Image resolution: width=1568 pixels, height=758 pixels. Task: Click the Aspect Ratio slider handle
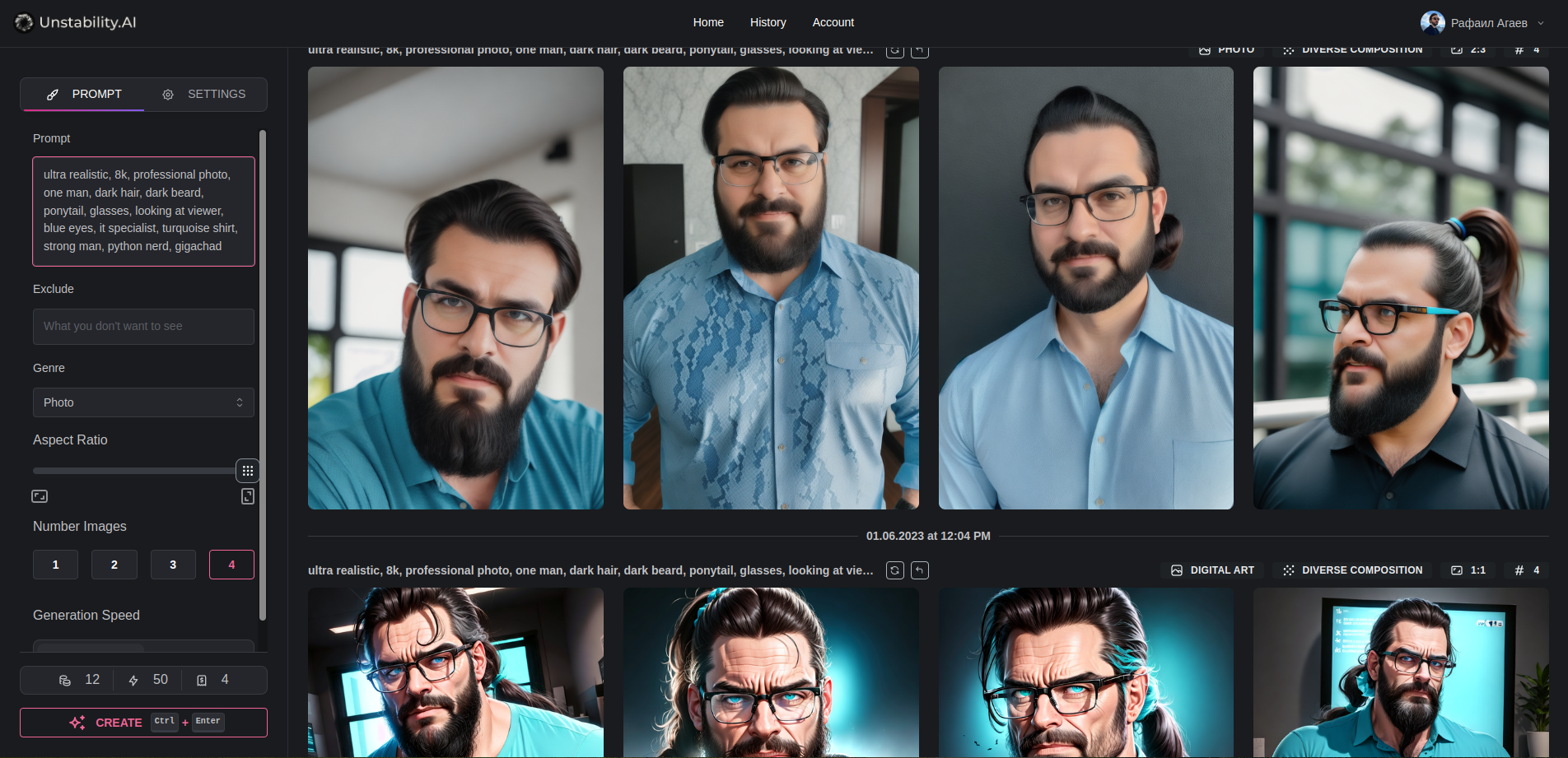coord(247,471)
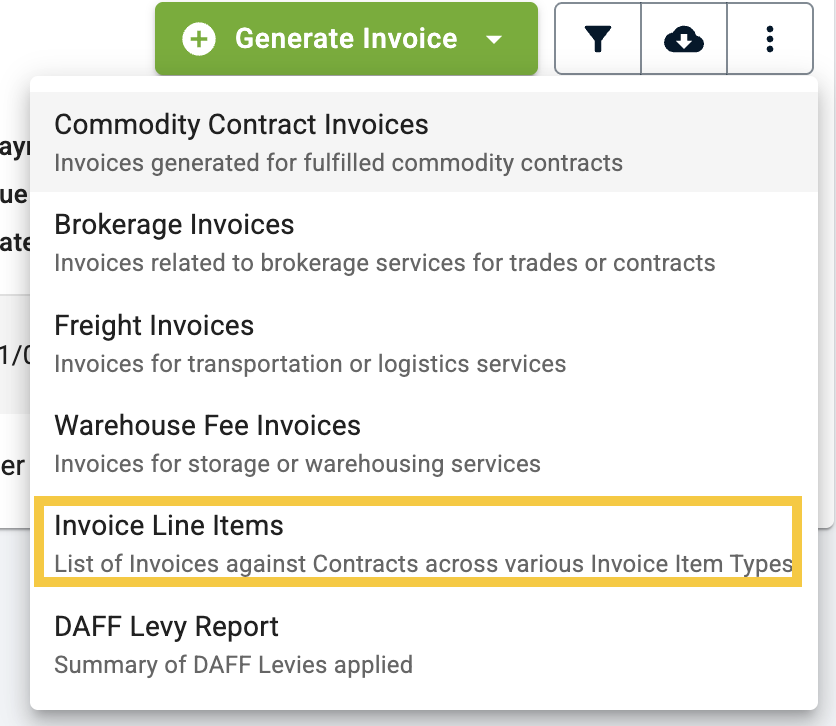Open Invoice Line Items highlighted entry
This screenshot has width=836, height=726.
click(x=418, y=542)
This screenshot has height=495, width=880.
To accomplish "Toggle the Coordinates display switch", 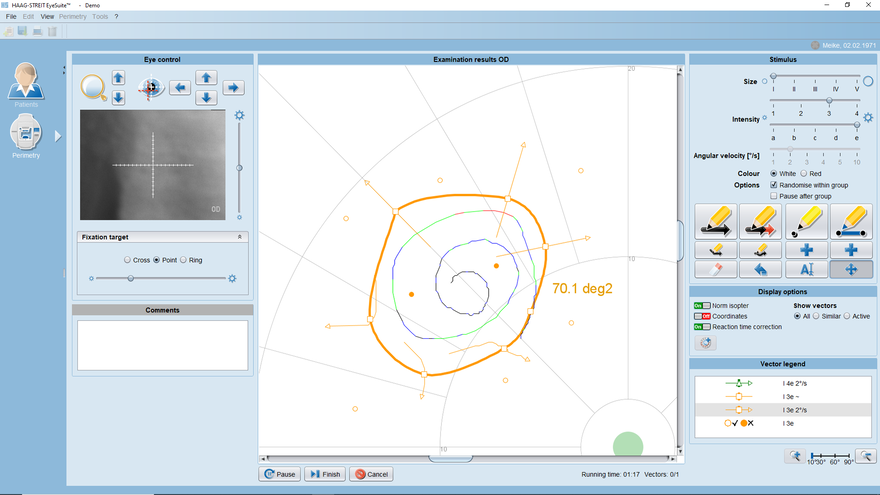I will pos(700,316).
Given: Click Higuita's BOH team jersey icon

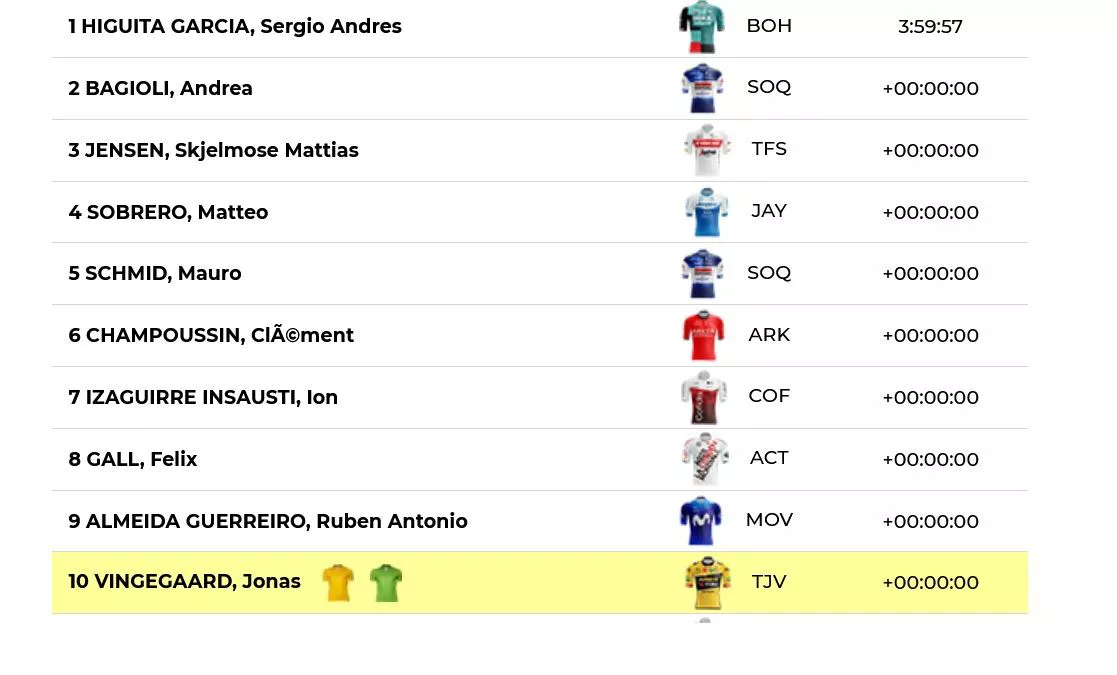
━━━━━━━━━━━━━━━━━━━━━━━━━━━━━━
■ **Work request**:
Copy nothing past the line containing "This screenshot has height=495, width=880.": reproduce every line from the start of the records up to it, skipping pictures.

■ **Answer box**:
Image resolution: width=1568 pixels, height=758 pixels. Task: Click the Aspect Ratio slider handle
coord(247,471)
Open Invoice Line Items highlighted entry
This screenshot has width=836, height=726.
click(x=418, y=542)
This screenshot has height=495, width=880.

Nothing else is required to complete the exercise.